SOMETHING scraping across the floor. Something scraping across the floor. Now what in hell did he mean by that?"

Munson, as he wandered about the room, was entertaining himself with the mumblings of his own voice.

"Scraping, scraping, scraping," he continued under his breath. "What was scraping? Didn't sound like a lie. Didn't work in anywhere."

Once more he returned to his chair and sat down. Why was he so convinced that Daniel had not shot Lane Holt? All the facts cried out against him. Less than three-quarters of an hour before the man was found shot through the head, Daniel had told him he did not deserve to live and had predicted his speedy death. "I have a strange feeling that you won't live much longer"— those were the exact words he had used. Now, here was Holt dead, obviously murdered.

Then, there was the gun. Munson cast the revolver a disgusted glance. He knew what marks were on that gun—Daniel's finger-prints. Munson would see about that later. But why had he tossed it over there by the window? Damn fool thing to do. And the bullet the doctor had extracted from Lane Holt's brain had been shot from Daniel's revolver. All the pieces fitted together perfectly. And Daniel had been caught with an incriminating statement written by the dead man crushed in his hand.

Judson had put it conservatively when he observed that the case looked fairly simple. It was altogether too simple. Either that, or Daniel, convinced that any moment he would be charged with the murder of Emily-Jane, had decided to make a clean sweep of things.
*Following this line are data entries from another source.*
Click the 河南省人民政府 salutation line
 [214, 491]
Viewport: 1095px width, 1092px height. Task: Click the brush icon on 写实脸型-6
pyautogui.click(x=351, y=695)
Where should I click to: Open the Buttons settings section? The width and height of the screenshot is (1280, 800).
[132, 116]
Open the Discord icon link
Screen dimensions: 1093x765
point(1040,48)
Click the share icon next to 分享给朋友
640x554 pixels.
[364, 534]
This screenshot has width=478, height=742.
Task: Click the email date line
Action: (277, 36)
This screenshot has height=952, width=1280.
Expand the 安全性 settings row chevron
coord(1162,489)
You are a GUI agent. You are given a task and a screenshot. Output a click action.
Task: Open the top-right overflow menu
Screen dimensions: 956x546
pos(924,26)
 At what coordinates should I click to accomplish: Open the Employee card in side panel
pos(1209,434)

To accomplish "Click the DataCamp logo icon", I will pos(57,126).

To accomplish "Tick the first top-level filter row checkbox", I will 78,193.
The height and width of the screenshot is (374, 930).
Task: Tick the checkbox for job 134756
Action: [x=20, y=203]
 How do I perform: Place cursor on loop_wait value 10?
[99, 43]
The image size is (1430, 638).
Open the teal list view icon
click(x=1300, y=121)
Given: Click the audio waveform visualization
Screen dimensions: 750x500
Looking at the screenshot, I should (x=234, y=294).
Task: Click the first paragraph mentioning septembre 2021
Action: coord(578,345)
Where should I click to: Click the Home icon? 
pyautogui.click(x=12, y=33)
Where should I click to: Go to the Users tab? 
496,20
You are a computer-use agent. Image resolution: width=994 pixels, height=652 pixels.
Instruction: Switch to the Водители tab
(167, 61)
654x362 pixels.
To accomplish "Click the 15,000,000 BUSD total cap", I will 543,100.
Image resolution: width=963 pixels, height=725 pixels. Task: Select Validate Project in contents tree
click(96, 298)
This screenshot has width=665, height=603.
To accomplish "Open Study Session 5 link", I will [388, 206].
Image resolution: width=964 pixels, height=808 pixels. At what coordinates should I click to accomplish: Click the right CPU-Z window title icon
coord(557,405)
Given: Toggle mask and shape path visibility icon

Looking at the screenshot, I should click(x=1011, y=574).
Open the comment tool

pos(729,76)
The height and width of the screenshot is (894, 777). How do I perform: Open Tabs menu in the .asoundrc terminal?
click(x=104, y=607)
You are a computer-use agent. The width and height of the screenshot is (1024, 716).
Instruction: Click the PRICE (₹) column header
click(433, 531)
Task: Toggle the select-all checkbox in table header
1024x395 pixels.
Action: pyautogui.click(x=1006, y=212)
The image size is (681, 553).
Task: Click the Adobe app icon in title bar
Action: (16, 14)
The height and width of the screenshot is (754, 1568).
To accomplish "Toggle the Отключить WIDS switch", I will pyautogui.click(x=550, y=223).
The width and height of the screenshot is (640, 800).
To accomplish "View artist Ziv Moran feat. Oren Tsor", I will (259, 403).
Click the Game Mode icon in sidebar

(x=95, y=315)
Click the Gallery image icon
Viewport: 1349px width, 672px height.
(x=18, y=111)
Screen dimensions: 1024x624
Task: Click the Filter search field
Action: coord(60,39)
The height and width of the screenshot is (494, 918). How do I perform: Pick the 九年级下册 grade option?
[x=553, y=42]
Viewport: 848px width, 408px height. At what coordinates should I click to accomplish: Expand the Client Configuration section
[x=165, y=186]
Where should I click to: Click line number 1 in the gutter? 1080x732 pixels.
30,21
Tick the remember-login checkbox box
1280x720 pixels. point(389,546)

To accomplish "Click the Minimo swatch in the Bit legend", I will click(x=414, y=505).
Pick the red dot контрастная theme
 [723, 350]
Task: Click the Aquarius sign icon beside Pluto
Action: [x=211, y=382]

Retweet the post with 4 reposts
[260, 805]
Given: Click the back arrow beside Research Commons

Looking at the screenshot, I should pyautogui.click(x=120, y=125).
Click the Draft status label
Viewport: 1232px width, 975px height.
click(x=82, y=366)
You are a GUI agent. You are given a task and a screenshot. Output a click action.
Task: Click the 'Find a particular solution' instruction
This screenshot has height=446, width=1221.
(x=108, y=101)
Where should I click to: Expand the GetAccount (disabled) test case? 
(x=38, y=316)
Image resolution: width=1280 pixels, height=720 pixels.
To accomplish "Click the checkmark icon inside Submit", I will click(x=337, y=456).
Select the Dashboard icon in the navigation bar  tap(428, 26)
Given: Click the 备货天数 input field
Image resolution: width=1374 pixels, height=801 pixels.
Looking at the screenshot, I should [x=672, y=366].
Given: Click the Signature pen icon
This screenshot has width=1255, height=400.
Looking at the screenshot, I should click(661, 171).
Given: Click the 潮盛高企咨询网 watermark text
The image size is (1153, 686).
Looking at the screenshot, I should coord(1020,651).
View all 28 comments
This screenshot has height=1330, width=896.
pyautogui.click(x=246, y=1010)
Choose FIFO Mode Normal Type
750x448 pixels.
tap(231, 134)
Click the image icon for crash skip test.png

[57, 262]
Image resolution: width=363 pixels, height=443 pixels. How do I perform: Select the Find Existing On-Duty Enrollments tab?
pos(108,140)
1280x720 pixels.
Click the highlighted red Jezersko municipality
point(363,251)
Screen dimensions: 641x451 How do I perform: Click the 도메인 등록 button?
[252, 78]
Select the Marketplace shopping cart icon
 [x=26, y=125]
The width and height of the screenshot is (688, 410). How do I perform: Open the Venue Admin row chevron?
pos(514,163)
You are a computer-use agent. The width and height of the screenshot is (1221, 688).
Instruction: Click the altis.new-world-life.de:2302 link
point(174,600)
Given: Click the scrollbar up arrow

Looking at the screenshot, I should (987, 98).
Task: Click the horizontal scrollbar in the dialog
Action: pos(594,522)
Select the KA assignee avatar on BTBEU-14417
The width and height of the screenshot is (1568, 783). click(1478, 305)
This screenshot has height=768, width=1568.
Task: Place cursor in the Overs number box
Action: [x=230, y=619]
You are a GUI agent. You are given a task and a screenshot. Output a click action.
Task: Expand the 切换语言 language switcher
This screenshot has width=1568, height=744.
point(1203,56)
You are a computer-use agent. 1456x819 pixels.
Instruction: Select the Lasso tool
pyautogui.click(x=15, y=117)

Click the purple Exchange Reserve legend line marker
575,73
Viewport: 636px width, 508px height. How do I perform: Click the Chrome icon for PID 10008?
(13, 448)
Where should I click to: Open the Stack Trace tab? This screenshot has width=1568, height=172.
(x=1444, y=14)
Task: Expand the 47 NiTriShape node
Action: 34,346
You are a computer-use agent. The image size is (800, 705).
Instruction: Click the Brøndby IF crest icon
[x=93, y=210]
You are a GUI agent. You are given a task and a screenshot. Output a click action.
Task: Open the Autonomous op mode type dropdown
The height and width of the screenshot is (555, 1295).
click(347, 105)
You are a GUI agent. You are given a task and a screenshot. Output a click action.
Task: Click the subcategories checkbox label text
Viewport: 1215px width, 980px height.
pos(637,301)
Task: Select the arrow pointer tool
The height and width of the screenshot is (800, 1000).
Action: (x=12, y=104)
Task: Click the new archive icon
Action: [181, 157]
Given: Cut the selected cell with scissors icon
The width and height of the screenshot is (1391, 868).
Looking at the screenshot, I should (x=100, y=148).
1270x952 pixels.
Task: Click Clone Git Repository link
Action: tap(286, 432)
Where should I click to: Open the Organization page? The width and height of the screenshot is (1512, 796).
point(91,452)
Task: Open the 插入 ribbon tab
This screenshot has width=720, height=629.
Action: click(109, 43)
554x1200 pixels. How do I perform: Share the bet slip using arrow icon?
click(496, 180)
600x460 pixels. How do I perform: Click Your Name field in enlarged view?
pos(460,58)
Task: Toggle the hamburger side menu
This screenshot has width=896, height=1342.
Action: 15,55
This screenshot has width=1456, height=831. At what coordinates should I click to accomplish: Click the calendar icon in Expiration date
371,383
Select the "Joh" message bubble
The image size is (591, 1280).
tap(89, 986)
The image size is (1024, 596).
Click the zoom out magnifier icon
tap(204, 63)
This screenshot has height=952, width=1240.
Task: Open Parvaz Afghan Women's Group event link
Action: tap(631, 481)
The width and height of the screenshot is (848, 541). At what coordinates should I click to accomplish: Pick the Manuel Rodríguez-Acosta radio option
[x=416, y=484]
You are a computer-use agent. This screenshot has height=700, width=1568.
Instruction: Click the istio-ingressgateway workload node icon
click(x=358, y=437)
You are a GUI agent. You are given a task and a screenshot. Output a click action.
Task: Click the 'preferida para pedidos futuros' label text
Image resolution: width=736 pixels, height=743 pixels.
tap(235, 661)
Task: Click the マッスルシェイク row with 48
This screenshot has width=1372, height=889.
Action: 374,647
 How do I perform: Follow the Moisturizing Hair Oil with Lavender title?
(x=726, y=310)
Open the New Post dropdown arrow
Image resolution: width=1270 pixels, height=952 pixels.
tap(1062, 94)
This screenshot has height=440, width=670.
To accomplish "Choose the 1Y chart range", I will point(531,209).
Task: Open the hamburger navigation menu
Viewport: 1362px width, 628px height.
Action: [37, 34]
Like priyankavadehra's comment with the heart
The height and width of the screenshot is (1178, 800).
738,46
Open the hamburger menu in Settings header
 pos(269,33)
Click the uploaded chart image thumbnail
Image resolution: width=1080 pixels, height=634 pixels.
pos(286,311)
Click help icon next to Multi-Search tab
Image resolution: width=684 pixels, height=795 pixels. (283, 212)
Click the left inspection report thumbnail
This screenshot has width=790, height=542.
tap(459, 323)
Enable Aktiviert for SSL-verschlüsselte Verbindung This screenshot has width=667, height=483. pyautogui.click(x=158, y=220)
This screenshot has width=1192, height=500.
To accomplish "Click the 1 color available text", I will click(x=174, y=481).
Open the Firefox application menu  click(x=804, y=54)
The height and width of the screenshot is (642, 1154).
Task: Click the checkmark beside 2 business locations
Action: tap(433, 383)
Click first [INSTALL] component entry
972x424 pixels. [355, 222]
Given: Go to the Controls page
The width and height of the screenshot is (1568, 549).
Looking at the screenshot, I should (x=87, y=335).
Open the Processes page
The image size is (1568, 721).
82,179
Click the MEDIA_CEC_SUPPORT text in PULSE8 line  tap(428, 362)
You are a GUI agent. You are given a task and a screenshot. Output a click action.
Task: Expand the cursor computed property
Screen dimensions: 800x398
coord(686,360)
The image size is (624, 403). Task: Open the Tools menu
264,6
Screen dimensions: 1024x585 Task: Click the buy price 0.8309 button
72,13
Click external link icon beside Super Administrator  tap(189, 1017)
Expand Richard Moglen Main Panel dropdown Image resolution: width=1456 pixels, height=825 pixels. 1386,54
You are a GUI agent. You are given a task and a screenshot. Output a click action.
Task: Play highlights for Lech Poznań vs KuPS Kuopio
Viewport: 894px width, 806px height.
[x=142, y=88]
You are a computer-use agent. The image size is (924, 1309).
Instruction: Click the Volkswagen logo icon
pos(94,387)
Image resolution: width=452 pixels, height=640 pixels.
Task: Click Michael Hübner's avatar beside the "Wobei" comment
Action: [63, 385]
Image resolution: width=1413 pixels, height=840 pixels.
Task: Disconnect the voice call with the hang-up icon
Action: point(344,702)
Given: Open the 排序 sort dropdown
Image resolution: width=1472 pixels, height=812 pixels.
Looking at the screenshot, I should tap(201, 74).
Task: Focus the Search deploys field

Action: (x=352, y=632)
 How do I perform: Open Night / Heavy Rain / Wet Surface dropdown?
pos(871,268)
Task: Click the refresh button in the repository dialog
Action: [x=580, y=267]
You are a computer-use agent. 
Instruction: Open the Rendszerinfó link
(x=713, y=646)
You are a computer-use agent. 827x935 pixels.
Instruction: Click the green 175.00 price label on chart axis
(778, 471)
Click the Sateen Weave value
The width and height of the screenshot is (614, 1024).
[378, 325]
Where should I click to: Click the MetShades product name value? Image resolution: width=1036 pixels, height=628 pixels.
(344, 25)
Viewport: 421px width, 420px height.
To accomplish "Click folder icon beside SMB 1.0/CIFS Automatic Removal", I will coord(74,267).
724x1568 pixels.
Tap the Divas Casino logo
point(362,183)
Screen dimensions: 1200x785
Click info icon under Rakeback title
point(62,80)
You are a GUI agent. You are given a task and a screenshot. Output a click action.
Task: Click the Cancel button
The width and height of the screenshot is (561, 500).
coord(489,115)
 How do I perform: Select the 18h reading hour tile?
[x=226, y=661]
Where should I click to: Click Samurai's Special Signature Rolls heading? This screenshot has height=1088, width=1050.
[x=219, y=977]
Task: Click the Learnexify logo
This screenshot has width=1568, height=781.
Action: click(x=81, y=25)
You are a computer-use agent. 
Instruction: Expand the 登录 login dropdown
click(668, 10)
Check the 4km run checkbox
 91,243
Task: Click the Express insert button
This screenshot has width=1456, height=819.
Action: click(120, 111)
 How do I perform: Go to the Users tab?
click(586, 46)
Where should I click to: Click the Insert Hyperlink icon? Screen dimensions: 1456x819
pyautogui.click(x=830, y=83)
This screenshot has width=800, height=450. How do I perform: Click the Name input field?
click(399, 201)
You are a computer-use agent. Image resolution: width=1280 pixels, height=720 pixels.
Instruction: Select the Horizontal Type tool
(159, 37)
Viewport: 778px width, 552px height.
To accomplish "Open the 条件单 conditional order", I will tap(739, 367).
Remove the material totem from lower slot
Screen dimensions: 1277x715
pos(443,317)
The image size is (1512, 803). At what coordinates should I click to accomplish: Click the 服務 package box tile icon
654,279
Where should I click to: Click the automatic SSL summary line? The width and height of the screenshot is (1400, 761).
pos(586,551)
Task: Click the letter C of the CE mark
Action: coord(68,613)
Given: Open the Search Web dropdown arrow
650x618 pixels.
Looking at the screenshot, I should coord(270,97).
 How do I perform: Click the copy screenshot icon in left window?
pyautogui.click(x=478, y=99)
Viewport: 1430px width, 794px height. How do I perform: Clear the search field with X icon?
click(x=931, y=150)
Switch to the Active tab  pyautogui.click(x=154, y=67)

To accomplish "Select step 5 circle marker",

Munson got up and walked over to the table. He seated himself where Holt had sat, and leveled his eyes on the revolver on the floor twelve feet away, near the window directly in front of him. Munson noticed that the window was about two inches open from the bottom. This fact did not impress him at the moment. He closed his eyes and let the stillness of the room settle round him. He was not thinking now. His brain was merely receiving impressions. Over there on the bed lay a dead man. And just before he had become such a dead man something had happened to his mind. Munson could feel once more the crazy eyes of Lane Holt furtively looking at him. Yes, undoubtedly, the man had been mentally unbalanced, morally and mentally warped through a conflict of fear and hate. Made melancholy, perhaps, from brooding over the death of Emily-Jane. What did this mean? How could he work it in, use it to help Daniel?

Munson took Holt's statement from his pocket and smoothed it out on the desk. For some minutes he studied the writing. There was something peculiar about that writing, a mechanical difference rather than an expression of the writer's personality. Well, he'd have to see about that, too. And there was that handkerchief on the floor at the left side of the chair. Subconsciously Munson was laying the foundation of his investigations. Suspicions, impressions and questions were lying fallow in his mind. For the time being he had completely dismissed all consideration of the first murder. That would have to wait, although the motive for the murder of Lane Holt must have sprung from that of Emily-Jane. The two were inseparably linked, results of the same situation.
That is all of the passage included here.